I’m trying to figure out if the approach I’m going to explain its okay or if its there a better way of doing it or if this could lead to performance or unexpected issues.
I have a CCR1009 connected to a Cisco SG550X switch using a Bonding (2GE interfaces bonded on 802.3ad mode) , however the bandwidth requirements has increased in the last weeks so I need to put to work a 10Gbps SFP+ interface but still need to have some redundancy leaving the SFP+ as main interface but the CCR1009 only has 1 single SFP+ interface.
Initially was thinking about adding the SFP+ to the same bridge where the current bond its and share the tagged VLANs across both the SFP+ and the Bond interface however this doesn’t work well, with all interfaces UP I have communication but once the SFP+ goes down it takes almost 1 minute to fallback to the Bond and once SFP+ is back it takes another minute to restore communication.
So I thought about having the current bond as slave in another bond interface having the SFP+ and Bond as slaves and using the mode active / backup with SFP+ being the primary. So far it works well and the link survives when any the SFP+ or slave bond interfaces goes down and then restores successfully when the interface is back but I’m not sure if this configuration could lead to any unexpected issue like ARP issues so any idea or recommendation for this approach will be highly appreciated
Not sure how well the stacked bonding setup would work, but that’s certainly an interesting setup.
Coming back to your initial setup (802.3ad bond of all 3 interfaces):
Have you tried setting LACP rate to fast? You’ll need to set that up on the other side of the bond as well.
What are you using to prevent L2 loops? If you use RSTP and set the path costs appropriately to favour the SFP+ failover should be near intantaneous. Note the Cisco proprietary PVST/PVST+ don’t interoperate directly with RSTP so the Cisco should be configured accordingly.
I can’t see a single bond of all three interfaces working well due to the dissimilar link speeds.

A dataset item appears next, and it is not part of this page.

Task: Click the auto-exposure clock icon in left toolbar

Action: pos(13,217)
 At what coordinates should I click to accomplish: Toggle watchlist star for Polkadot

So I thought about having the current bond as slave in another bond interface having the SFP+ and Bond as slaves and using the mode > active / backup > with SFP+ being the primary. So far it works well and the link survives when any the SFP+ or slave bond interfaces goes down and then restores successfully when the interface is back but I’m not sure if this configuration could lead to any unexpected issue like ARP issues so any idea or recommendation for this approach will be highly appreciated
Uncharted territory. As this uses MII link status to check if the primary link is operational I can’t see any obvious issues - the Mikrotik bridge FDB should be aware of all the local interface MAC addresses associated with the bond links in all states, I suspect it will be more down to how the Cisco handles nested aggregation links.